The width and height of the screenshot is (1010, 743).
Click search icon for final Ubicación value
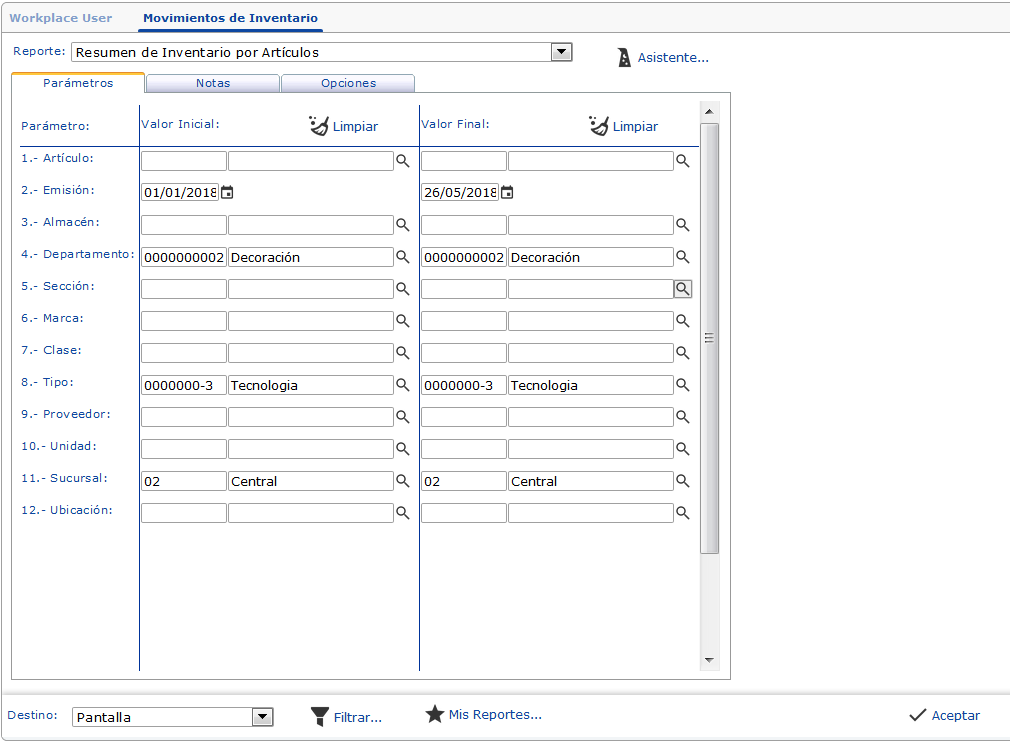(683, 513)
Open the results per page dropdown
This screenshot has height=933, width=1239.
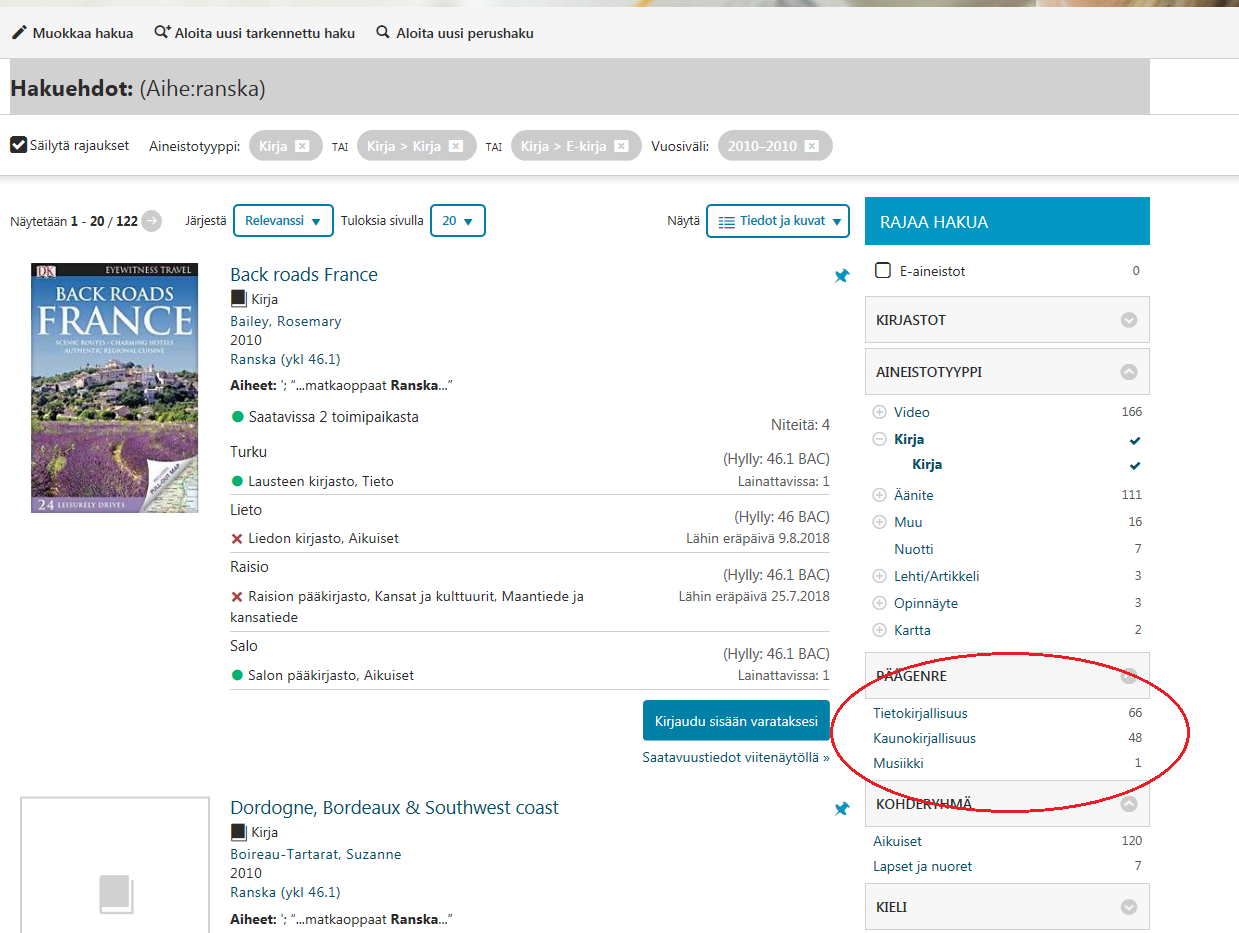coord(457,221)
----------
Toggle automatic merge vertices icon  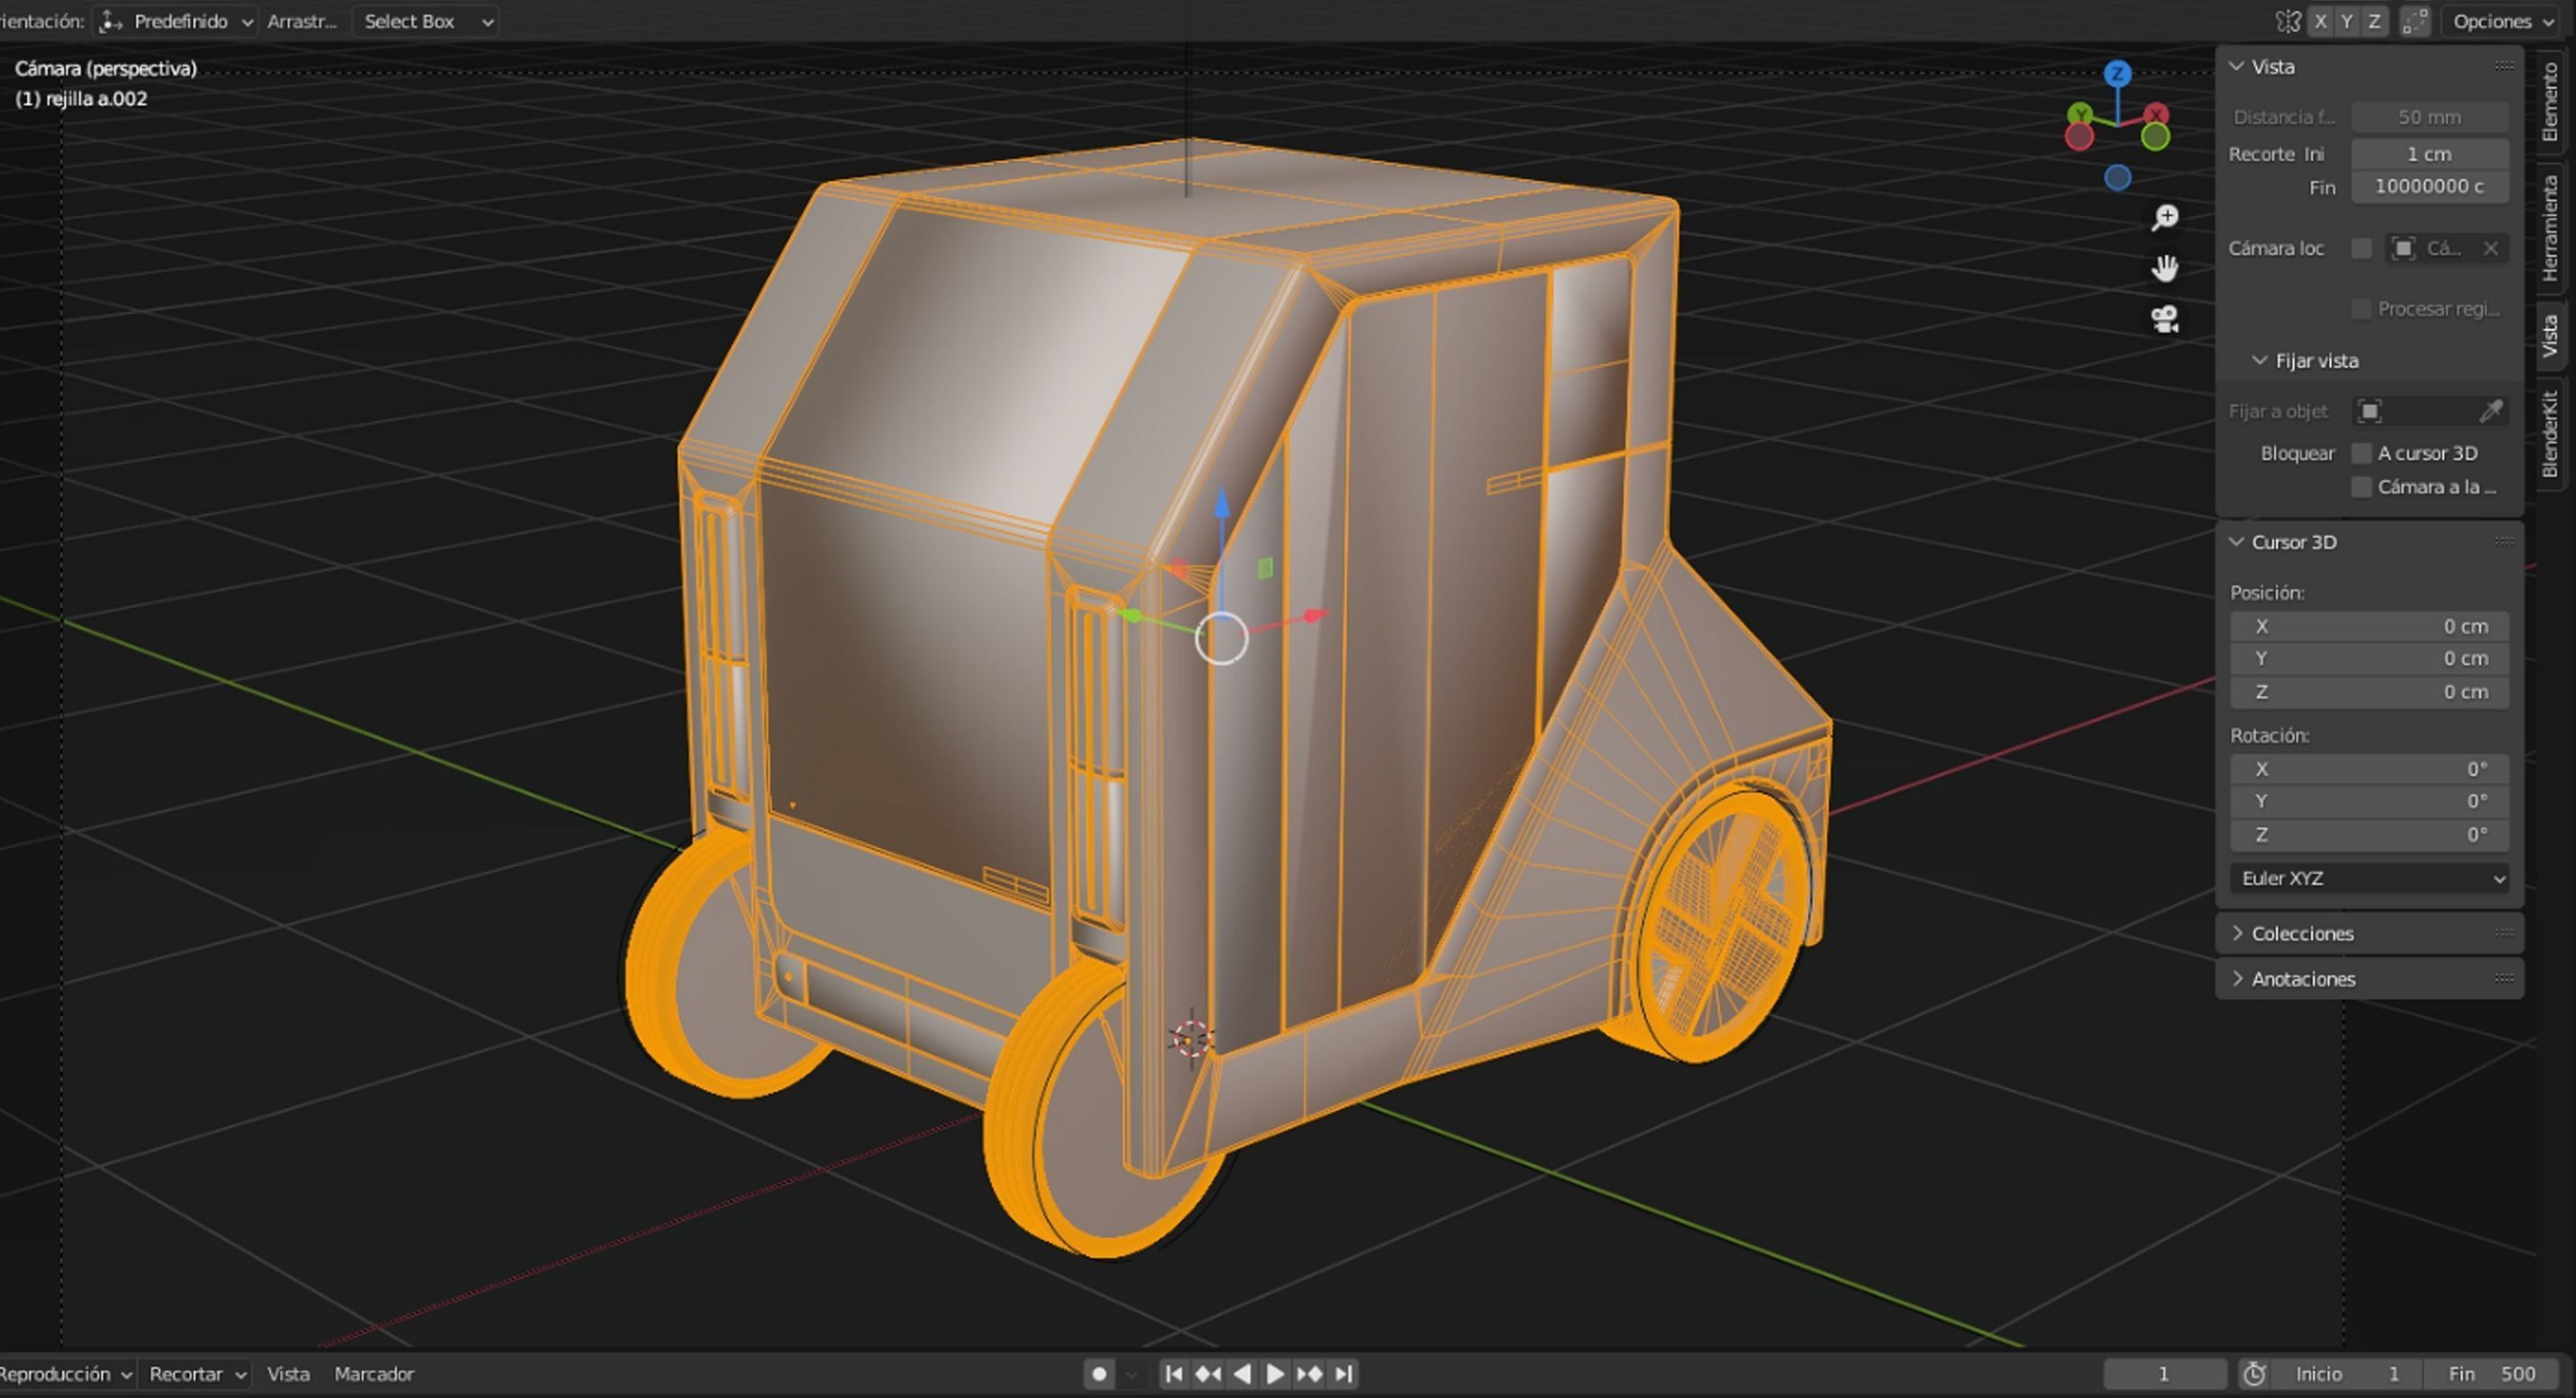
----------
## STATED PROBLEM
Rewrite the entries from the line with "The width and" up to and including the line with "coord(457,221)", changing "screenshot" to "image" and leaving everything else unchanged. Omit the pictures from your answer.

## WORKED SOLUTION
The width and height of the image is (1010, 743).
Click search icon for final Ubicación value
(683, 513)
Open the results per page dropdown
This image has height=933, width=1239.
coord(457,221)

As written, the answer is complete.